Colt steered into the corner CigsMart, which seemed to be fairly busy considering the location.
“That’s exactly what we’re going to do,” he said.
He walked inside, paid cash for a twelve pack, carried it back out to the car. He opened the back door and untied the electrical cords from Benny’s wrists and ankles.
Benny flexed his fingers and shook the circulation back into his hands. “That’s not the kind JR likes,” he said, referring to the beer.
“That’s okay. It’s the kind I like. I’m going to get back here in the back seat, and you’re going to drive the rest of the way. I’ll be lying on my side
with the gun pointed at you, so don’t try anything. When we get there, I want you to climb out and carry the beer in as if nothing had happened.”
“He’s going to wonder what took so long.”
“Just tell him the truth. Tell him you drove over to Clark’s house to look for the other diamond.”
“Anyway, he’s going to want to leave right away. It’s almost time for our meeting.”
“I know.”
Colt was planning an ambush. When JR brought Felisa out to leave for the meeting, Colt would pop out from behind the SUV with a .38 and a mandate: get on the ground, or get a bullet in the chest. JR wouldn’t have time to react. He wouldn’t have time to go for his pistol. He would be forced to comply. He wouldn’t have a choice.
Once he was facedown on the ground, Colt could get down to the business of interrogation. Felisa would be there to help. She could hold a gun on JR while Colt restrained him with the electrical cords. No chance for any hand-to-hand, which—according to the files—Jack Reacher was very good at. Colt did not want to fight this guy. Reacher was too big, too strong, and too skilled. One punch and it would be lights out. Better to tie him up and leave nothing to chance.
Benny was the only wildcard, but he had promised to cooperate in exchange for his freedom. The Circle didn’t have any interest in him, and therefore neither did Colt. If everything went well, Colt would let him go.

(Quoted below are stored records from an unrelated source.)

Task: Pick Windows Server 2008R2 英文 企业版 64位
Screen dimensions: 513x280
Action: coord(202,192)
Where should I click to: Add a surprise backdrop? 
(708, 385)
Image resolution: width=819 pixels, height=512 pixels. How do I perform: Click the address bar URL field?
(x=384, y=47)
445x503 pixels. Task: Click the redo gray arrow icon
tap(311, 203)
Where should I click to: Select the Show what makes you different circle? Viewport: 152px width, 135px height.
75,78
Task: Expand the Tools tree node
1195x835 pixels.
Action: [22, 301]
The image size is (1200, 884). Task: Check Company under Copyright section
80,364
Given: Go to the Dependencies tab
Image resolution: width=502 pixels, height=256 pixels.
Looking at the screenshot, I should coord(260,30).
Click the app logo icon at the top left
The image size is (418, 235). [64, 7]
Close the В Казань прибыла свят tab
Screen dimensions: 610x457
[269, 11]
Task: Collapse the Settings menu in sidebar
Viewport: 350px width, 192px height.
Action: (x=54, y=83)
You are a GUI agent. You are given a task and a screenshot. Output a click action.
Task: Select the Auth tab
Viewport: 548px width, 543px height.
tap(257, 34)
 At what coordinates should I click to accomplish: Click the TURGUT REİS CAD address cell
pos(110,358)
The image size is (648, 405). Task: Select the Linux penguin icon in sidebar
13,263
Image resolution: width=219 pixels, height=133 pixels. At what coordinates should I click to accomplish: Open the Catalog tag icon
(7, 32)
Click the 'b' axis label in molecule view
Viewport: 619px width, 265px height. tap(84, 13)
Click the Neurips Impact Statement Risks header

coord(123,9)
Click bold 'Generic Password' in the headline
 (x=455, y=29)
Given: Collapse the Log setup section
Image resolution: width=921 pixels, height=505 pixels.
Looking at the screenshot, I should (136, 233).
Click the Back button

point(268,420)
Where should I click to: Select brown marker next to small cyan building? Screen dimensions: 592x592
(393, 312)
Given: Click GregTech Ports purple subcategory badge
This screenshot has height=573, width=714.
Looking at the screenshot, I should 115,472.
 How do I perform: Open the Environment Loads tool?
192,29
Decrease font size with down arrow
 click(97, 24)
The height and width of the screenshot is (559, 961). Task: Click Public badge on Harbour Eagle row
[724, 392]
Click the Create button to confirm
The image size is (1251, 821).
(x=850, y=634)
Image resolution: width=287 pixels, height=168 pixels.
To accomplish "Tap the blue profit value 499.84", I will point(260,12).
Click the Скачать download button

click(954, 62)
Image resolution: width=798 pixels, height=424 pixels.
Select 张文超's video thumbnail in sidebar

Benny slid in behind the wheel. “You’re not going to kill JR, are you?”
It was a good question. If JR was Jack Reacher, and if he was responsible for the abandoned van full of explosives on the president’s route to Andrews—or if he was behind any other activity that could be construed as hostile toward the United States of America—then he was going to die. No question about it. If not by Colt’s hand, then by someone else’s.
But killing him was not on Colt’s agenda. It wasn’t his primary objective, at least not yet. Right now he was only interested in gathering enough information to get himself out of hot water with The Circle. He believed in the cause, the big picture, but right now he was just trying to save his own skin.